Data flow

The “end-to-end” data flow is described there (including Notification Writer service part):

A customer cluster with Insights Operator installed sends new data containing info about the cluster into Ingress service
The Ingress service consumes the data, writes them into an S3 Bucket, and produces a new message into a Kafka topic named platform.upload.announce.
The CCX Data pipeline service consumes the message from the platform.upload.announce Kafka topic.
That message represents an event that contains (among other things) an URL to S3 Bucket.
Insights operator data is read from S3 Bucket and insights rules are applied to that data in ccx-data-pipeline service.
Results (basically organization ID + cluster name + insights results JSON) are stored back into Kafka, but into different topic named ccx.ocp.results.
That results are consumed by ccx-notification-writer service.
ccx-notification-writer service stores insights results into AWS RDS database into new_reports table.
Content of that table is consumed by ccx-notification-service periodically.
Newest results from new_reports table is compared with results stored in reported table. The records used for the comparison depend on the configured cool down time.
If changes (new issues) has been found, notification message is sent into Kafka topic named platform.notifications.ingress. The expected format of the message can be found here
New issues are also sent to Service Log via REST API. Because Service Log accepts description and content to be represented in Markdown, issues are “rendered” first by Insights Content Template Renderer. To use the Service Log API, the ccx-notification-service uses the credentials stored in vault.
The newest result is stored into reported table to be used in the next ccx-notification-service iteration.

Remarks

Steps 1 to 5 are shared with the CCX Data pipeline
Steps 7 and 8 are performed by ccx-notification-writer service.
Steps 9 to 13 are performed by ccx-notification-service service with the help of Insights Content Service and Insights Content Template Renderer.

Cool down mechanism

The cool down mechanism is used to filter the previously reported issues so that they are not continuously sent to the customers.

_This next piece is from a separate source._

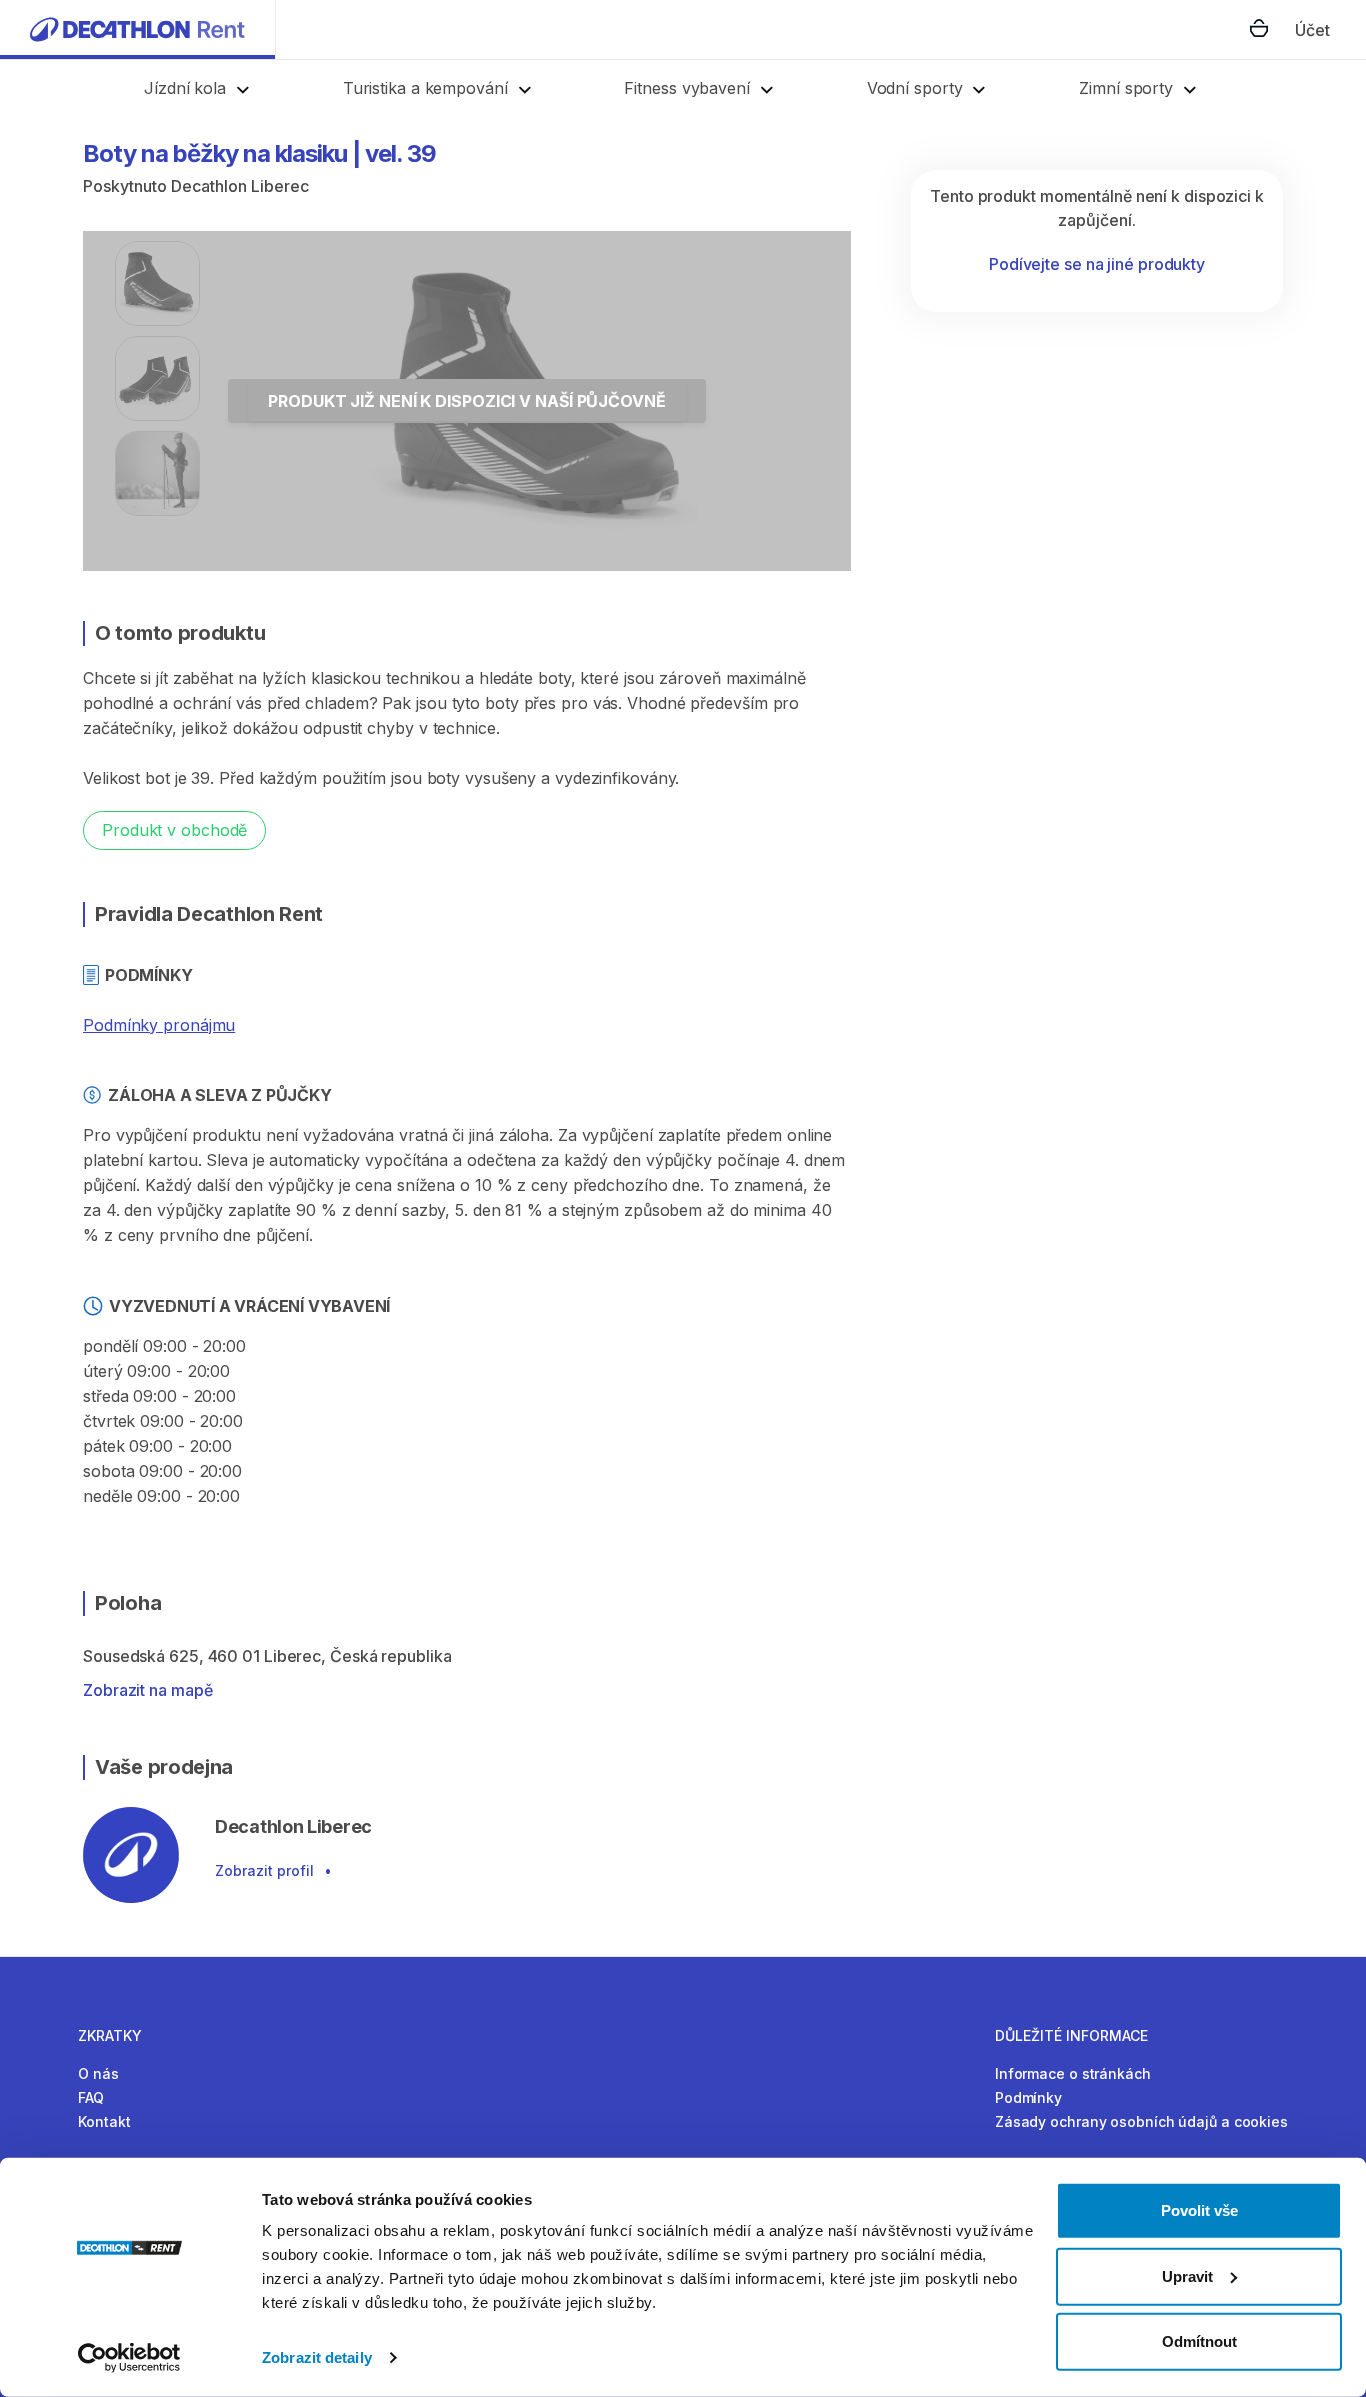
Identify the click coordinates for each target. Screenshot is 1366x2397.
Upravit (1187, 2275)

It works by defining a minimum amount of time that must elapse between two notifications. That cool down time is applied to all the issues processed during an iteration.

The value expected in the configuration is a string that respects the format of PostgreSQL’s interval type.

Data flow of the notification service without cool down

See steps 9 to 12 of the data flow section

Data flow of the notification service with cool down

The latest entry for each distinct cluster in the new_reports table is consumed by the ccx-notification-service.
Results stored in reported table within the cool down time are retrieved. Therefore all the reported issues that are not older than the configured cool down are cached in a previouslyReported map by the service in each iteration.
When checking for new issues in the report, the ccx-notification-service looks up each issue in the previouslyReported map, and if found, that issue is considered to still be in cool down and is not processed further. If not found, the processing of the issue continues.
If changes (new issues) has been found between the previous report and the new one, a notification message is sent into Kafka topic named platform.notifications.ingress. The expected format of the message can be found here.
New issues is also sent to Service Log via REST API. To use the Service Log API, the ccx-notification-service uses the credentials stored in vault.
The newest result is stored into reported table to be used in the next ccx-notification-service iteration.

Configuring the cool down mechanism

The cooldown mechanism can be configured by specifying the cooldown field under each integrated service’s configuration. Currently, the cooldown field can be configured under the kafka_broker and service_log configurations in the config.toml file or by setting the CCX_NOTIFICATION_SERVICE__KAFKA_BROKER__COOLDOWN and CCX_NOTIFICATION_SERVICE__SERVICE_LOG__COOLDOWN environment variables respectively.

The value set is used directly within an SQL query, so the expected format is an integer followed by a valid SQL epoch time units (year[s] month[s] week[s] day[s] hour[s] minute[s] second[s])

As of today, since we only keep 8 days of data in our database, the maximum cooldown that can be applied is 8 days.

In case new services are supported in the future, the corresponding code would need to be added for it to support the cooldown mechanism.